**TEXT TO READ:**
-*-

Wednesday, January 04, 2012
Cast: Gary Oldman, John Hurt, Colin Firth, Tom Hardy, Benedict Cumberbatch, Mark Strong, Toby Jones, David Dencik, Ciarán Hinds, Simon McBurney, Kathy Burke
Director: Tomas Alfredson
Runtime: 126 min.
Verdict: Could be a masterpiece. In Mr. Oldman’s turn we have the Daniel-Day Lewis performance of the year. And Mr. Cumberbatch is next in line to take over Hollywood.
Genre: Drama, Thriller, Horror
In many ways Karla is the target. With frames refusing to reveal a face, yet drenched in his shadowy presence, his name echoes from every corner of the film. The espionage fiction thrives on the presence of such a figure, usually the Soviets, condensing the enemy under his name, and a bunch of our good guys trying to work together in negotiating the threat. I am reminded of Robert Littell’s The Company, and Sasha, or the Jackal, or for that matter even Keyser Soze. Zodiac did have similar undertones, and I wonder if it is a part of our nature just so to make sense of things, or a way of thinking handed over to us as part of our culture. It could be one of those egg-chicken questions, but then history asks us to remember World War II as the Allies versus Adolf Hitler (Nazis). Or, the world against Bin Laden (Terrorism). Oh, we need a leader, sure, but a Patton needs an Eisenhower and a Montgomery, both to work with and be a rival of. There is probably a sub-textual political dichotomy here that reflects in the way our fiction structures itself. We’re many voices, many opinions, many minds and many plans against one; the “we” probably meant to be reassuring.

-*-

**DATA LINES:**

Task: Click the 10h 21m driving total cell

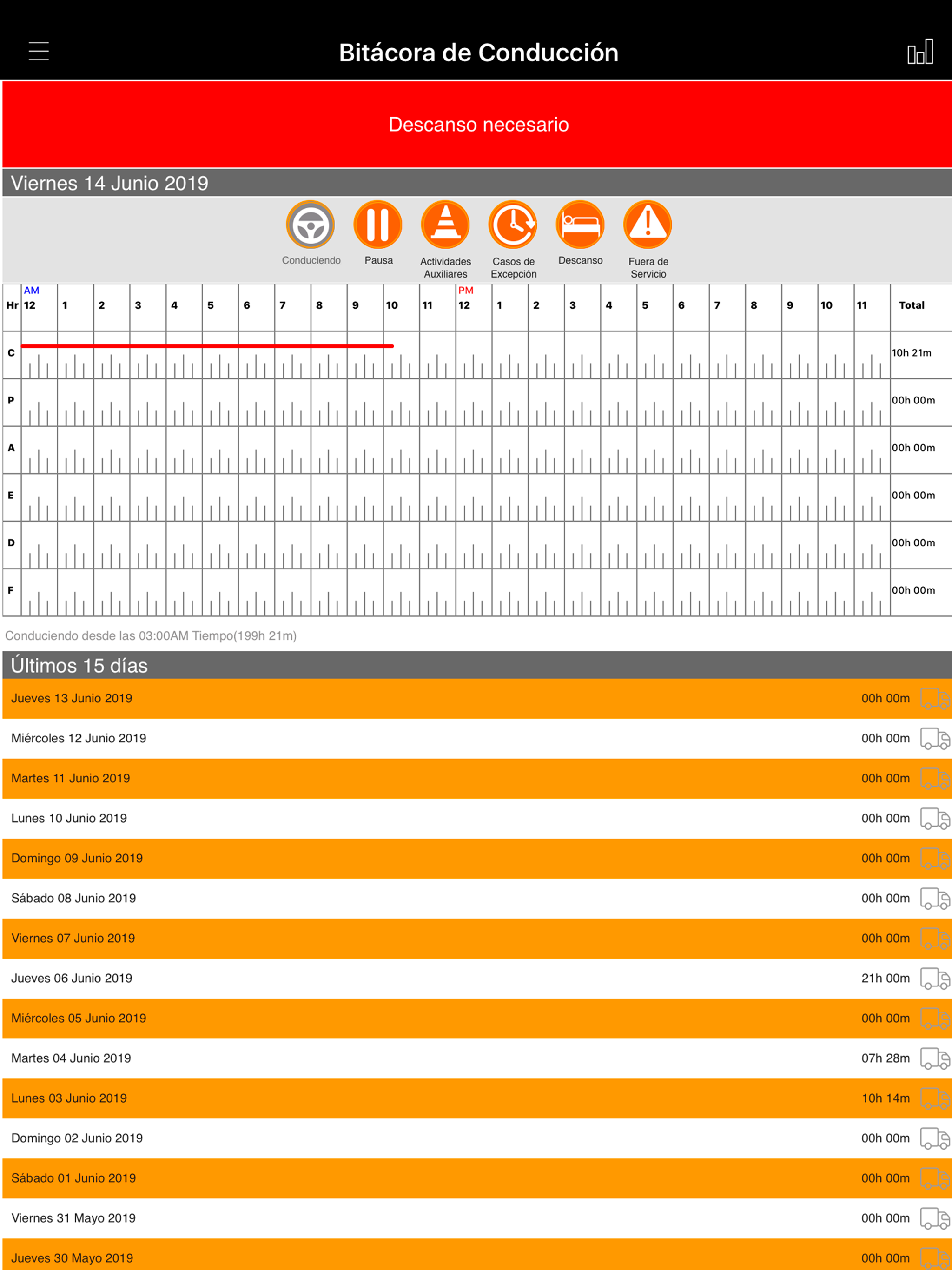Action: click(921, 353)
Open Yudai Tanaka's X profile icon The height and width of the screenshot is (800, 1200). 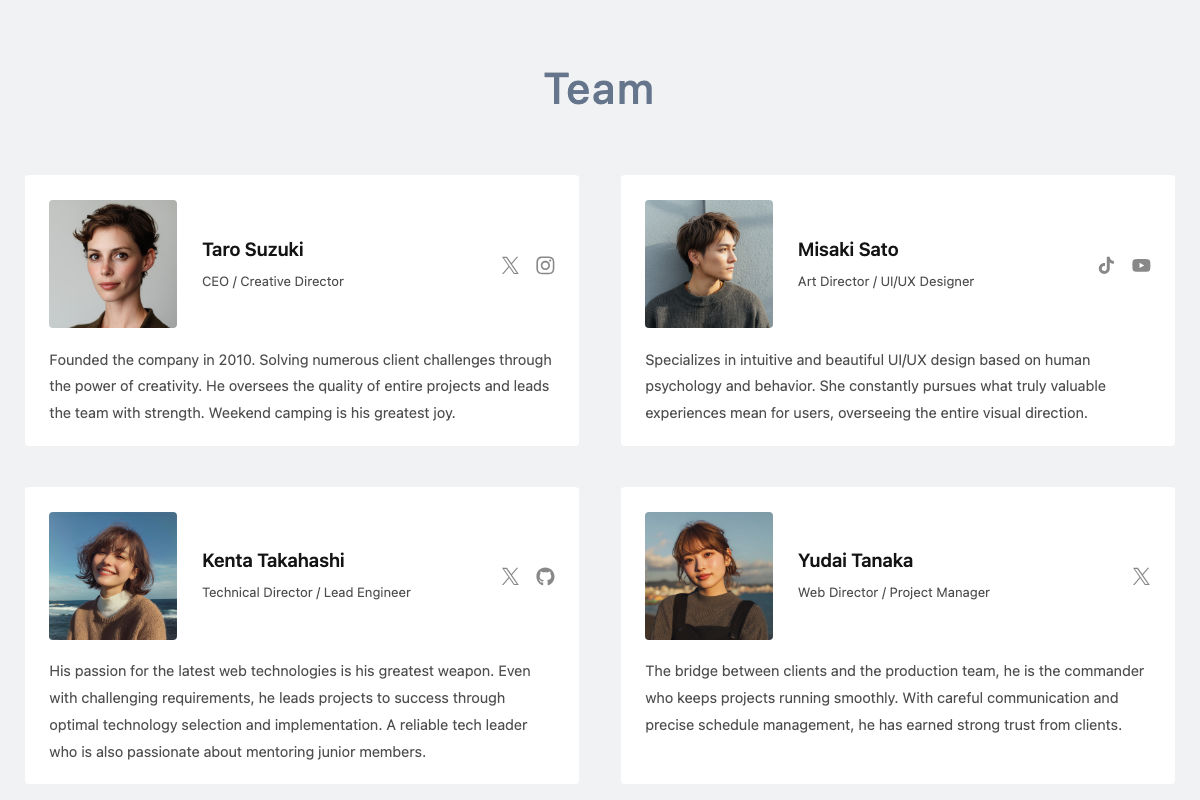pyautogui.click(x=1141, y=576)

-*-

According to the film review, who directed the film? Nothing in the listing is needed here.

**WORKED ANSWER:**
Tomas Alfredson